-- Source passage --
Chapter 4. Architecture Characteristics Defined

A company decides to solve a particular problem using software, so it gathers a list of requirements for that system. A wide variety of techniques exist for the exercise of requirements gathering, generally defined by the software development process used by the team. But the architect must consider many other factors in designing a software solution, as illustrated in Figure 4-1.


Figure 4-1. A software solution consists of both domain requirements and architectural characteristics

Architects may collaborate on defining the domain or business requirements, but one key responsibility entails defining, discovering, and otherwise analyzing all the things the software must do that isn’t directly related to the domain functionality: architectural characteristics.

What distinguishes software architecture from coding and design? Many things, including the role that architects have in defining architectural characteristics, the important aspects of the system independent of the problem domain. Many organizations describe these features of software with a variety of terms, including nonfunctional requirements, but we dislike that term because it is self-denigrating. Architects created that term to distinguish architecture characteristics from functional requirements, but naming something nonfunctional has a negative impact from a language standpoint: how can teams be convinced to pay enough attention to something “nonfunctional”? Another popular term is quality attributes, which we dislike because it implies after-the-fact quality assessment rather than design. We prefer architecture characteristics because it describes concerns critical to the success of the architecture, and therefore the system as a whole, without discounting its importance.

-- Source material --
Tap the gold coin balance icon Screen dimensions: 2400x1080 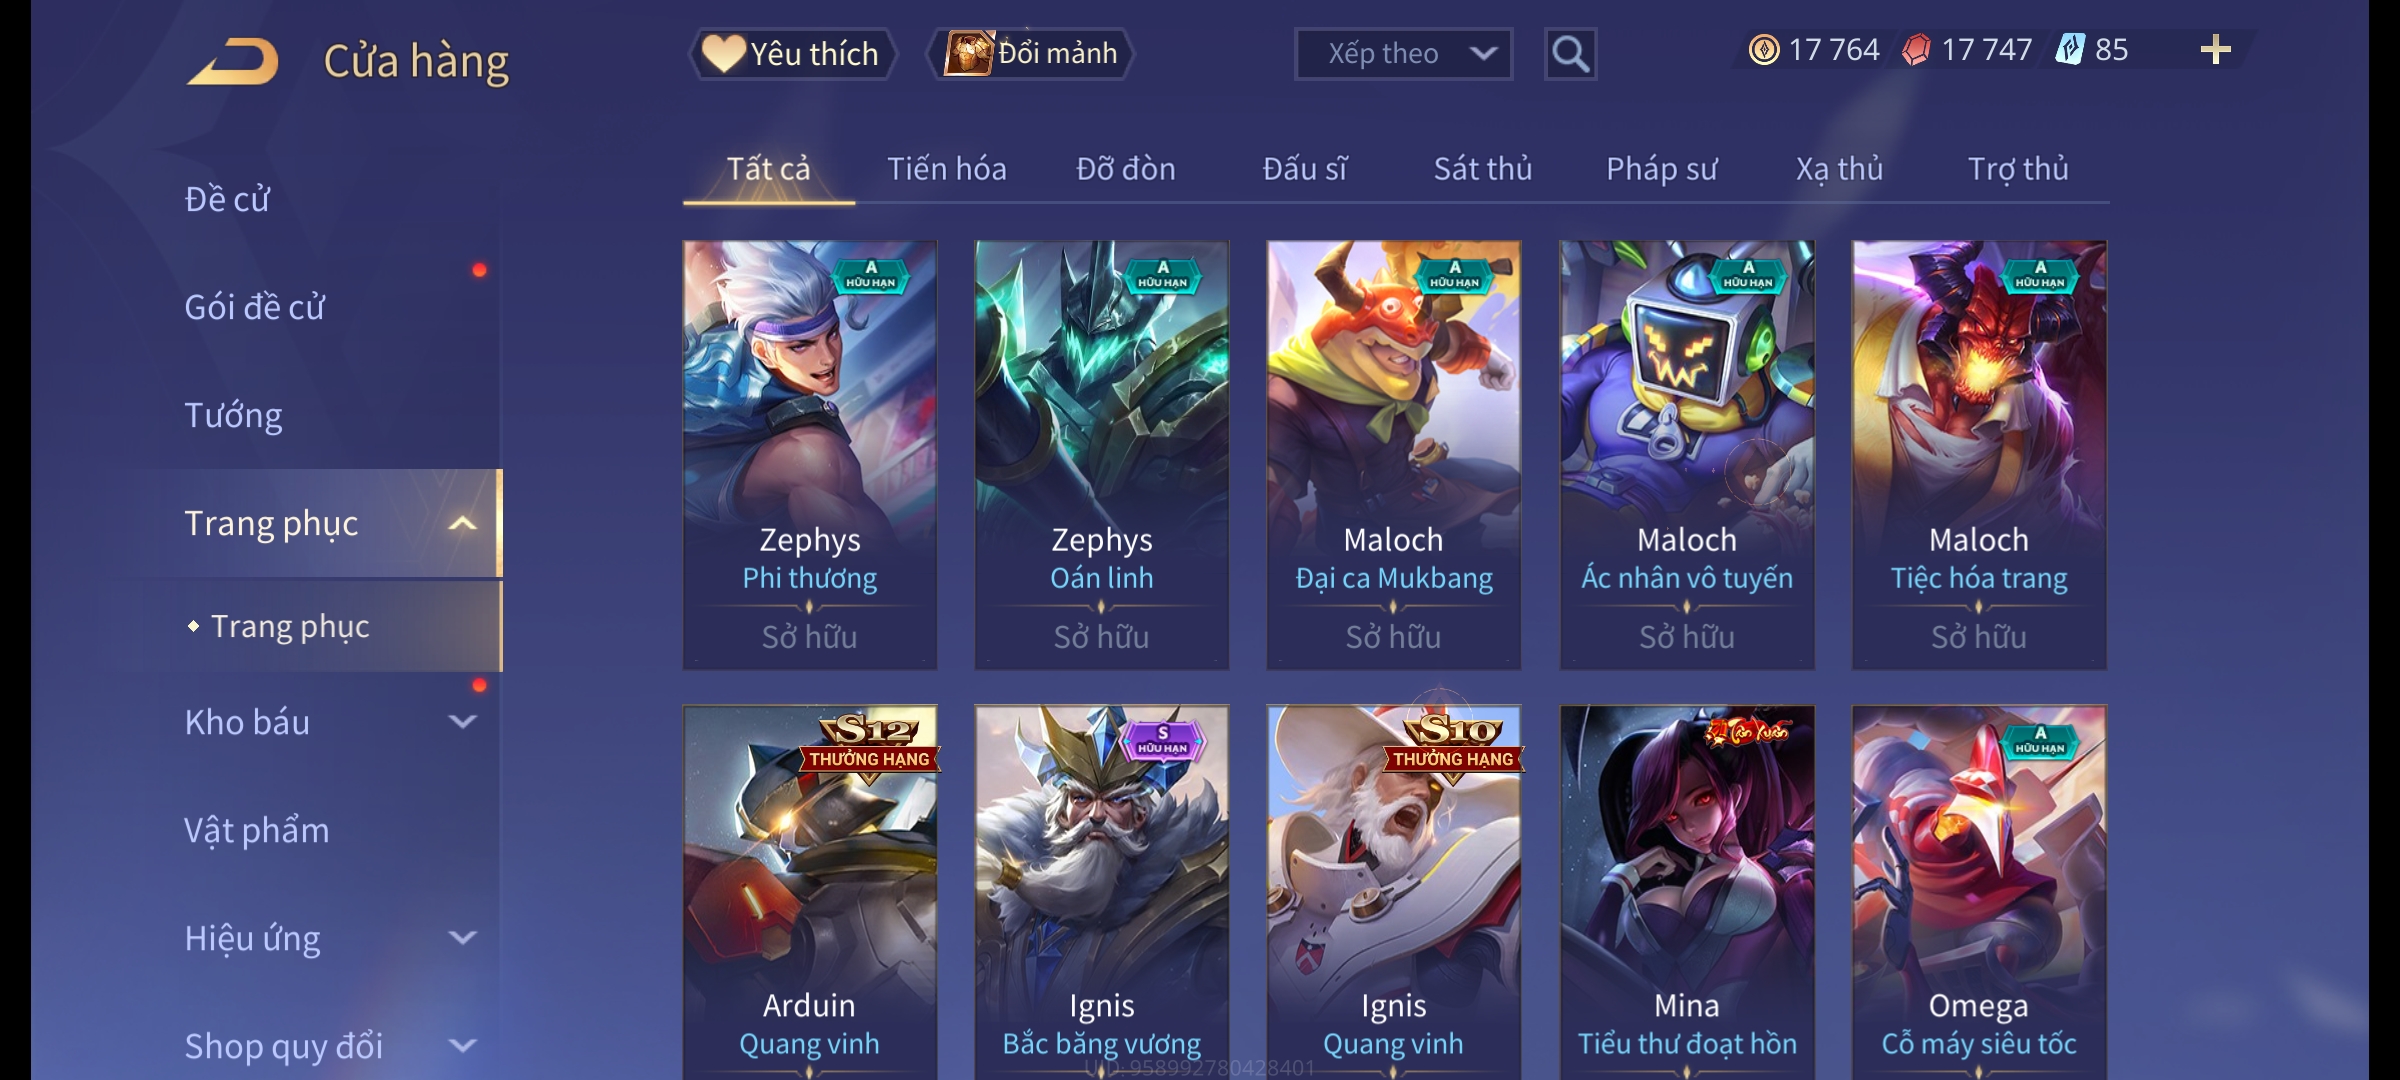pos(1764,50)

-- Task list --
a: Reproduce the architecture characteristics chapter verbatim, starting at "Chapter 4. Architecture" and ending at "as illustrated in Figure 4-1.".
b: Pick up the architecture characteristics chapter after its final sentence and keep writing.

-- Responses --
a:
Chapter 4. Architecture Characteristics Defined

A company decides to solve a particular problem using software, so it gathers a list of requirements for that system. A wide variety of techniques exist for the exercise of requirements gathering, generally defined by the software development process used by the team. But the architect must consider many other factors in designing a software solution, as illustrated in Figure 4-1.

b:
An architecture characteristic meets three criteria:

1.Specifies a nondomain design consideration

2.Influences some structural aspect of the design

3.Is critical or important to application success

These interlocking parts of our definition are illustrated in Figure 4-2.


Figure 4-2. The differentiating features of architecture characteristics

The definition illustrated in Figure 4-2 consists of the three components listed, in addition to a few modifiers:

Specifies a nondomain design consideration

When designing an application, the requirements specify what the application should do; architecture characteristics specify operational and design criteria for success, concerning how to implement the requirements and why certain choices were made. For example, a common important architecture characteristic specifies a certain level of performance for the application, which often doesn’t appear in a requirements document. Even more pertinent: no requirements document states “prevent technical debt,” but it is a common design consideration for architects and developers. We cover this distinction between explicit and implicit characteristics in depth in “Extracting Architecture Characteristics from Domain Concerns”.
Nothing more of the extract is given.